Pics 1 and 2 are of a Krenov inspired cabinet in Sydney ********, American Beech and Tassie Blackwood.
Pics 3 and 4 are of an Australian Red Cedar sideboard.
Pics 5, 6 and 7 are of a sofa table in Tassie Blackwood with Red Gum breadboard ends.


----------



## harrysin (Jan 15, 2007)

N I C E .............V E R Y N I C E Rob, you're obviously not a beginner.


----------



## jerrymayfield (Sep 25, 2004)

I agree, absolutely beautiful.

Regards

Jerry


----------



## Julie (Sep 11, 2004)

Welcome, and what beautiful work you do!

~Julie~


----------



## bobj3 (Jan 17, 2006)

Very Nice Job Rob  beautiful timber

===


----------



## curiousgeorge (Nov 6, 2006)

Beautiful work Rob!


----------



## Dr.Zook (Sep 10, 2004)

G'day mate and welcome to the Router Forums. Where about in Oz do you live?
Beautiful work Rob or should I say "good on ya"?


----------



## Ausrob (Aug 24, 2008)

Thank you everyone for the kind comments.
Dr Zook, I live in a suburb of melbourne called Eaglemont.


----------



## Timeman (Oct 3, 2008)

Lovely Ausrob top work..

I really like the blackwood, Im after some fiddleback Tasmanian blackwood if you or harry find any let me know or better grab it 

Awesome work and nice to meet you from Noel


----------



## harrysin (Jan 15, 2007)

"fiddleback Tasmanian blackwood"

Noel, having been an Aussie for nearly 45 years, I hate to admit that I wouldn't recognise either if I tripped over them, sorry!


----------



## Timeman (Oct 3, 2008)

*Harry*



harrysin said:


> "fiddleback Tasmanian blackwood"
> 
> Noel, having been an Aussie for nearly 45 years, I hate to admit that I wouldn't recognise either if I tripped over them, sorry!

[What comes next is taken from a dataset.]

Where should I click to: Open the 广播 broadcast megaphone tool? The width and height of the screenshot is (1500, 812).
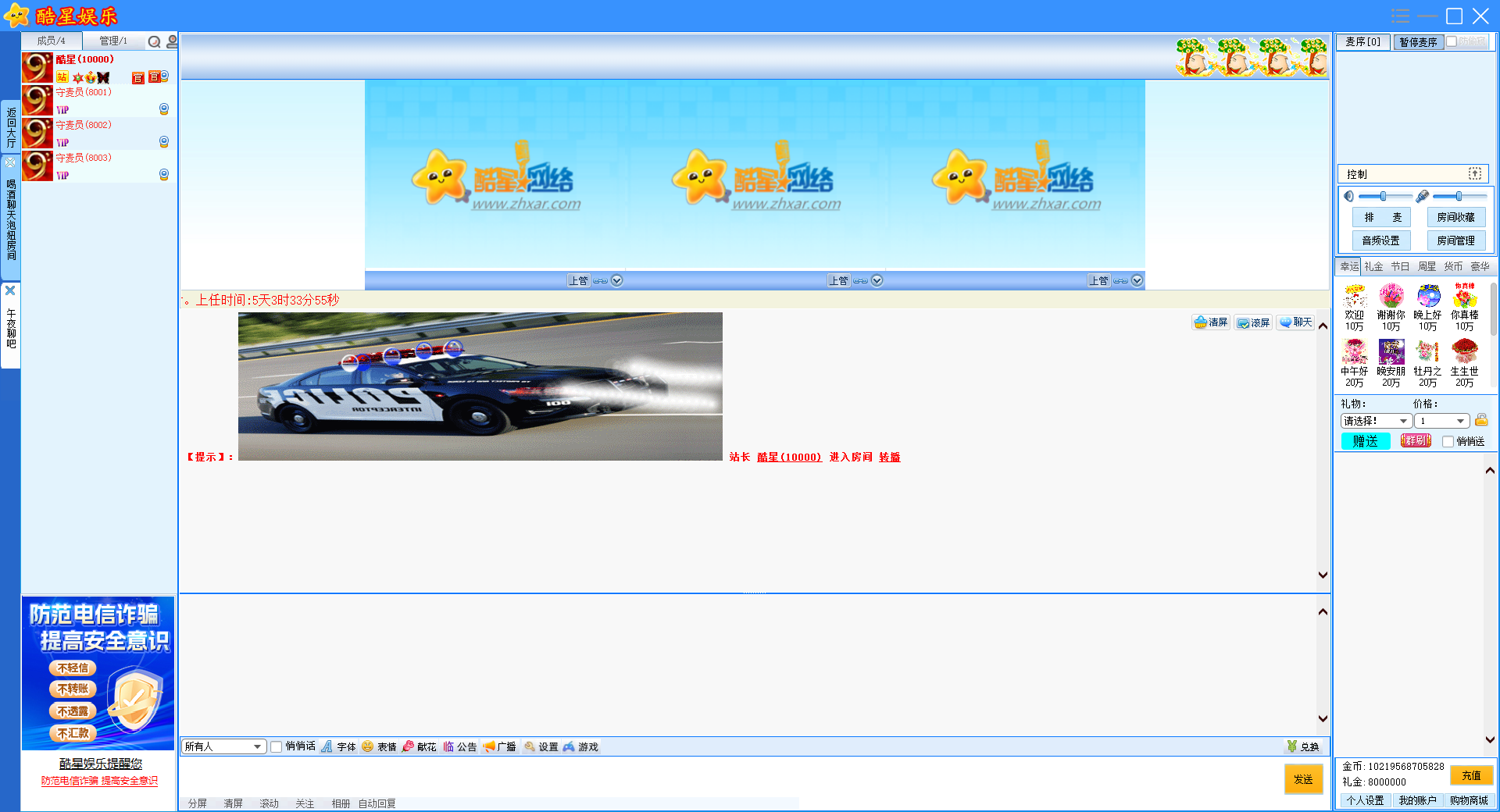tap(489, 746)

We learn every day Harry every day  

I know you have seen this Harry but I will show it here as well just so others know what a very stunning timber this is.

Ausrob may have seen this type of timber ?


----------



## Ausrob (Aug 24, 2008)

Hi Noel,

This is about the best I've been able to get. But I do have a metre or so of 32mm stored in the shed which looks pretty good. Maybe I'll find it one day!!


----------



## johncs (Oct 14, 2008)

I drove over east in 1970. I felt it was like going to a different country (but I would have visited just about every country in Europe!) - different plants, different soil, different animals.

Only the accent was the same!


----------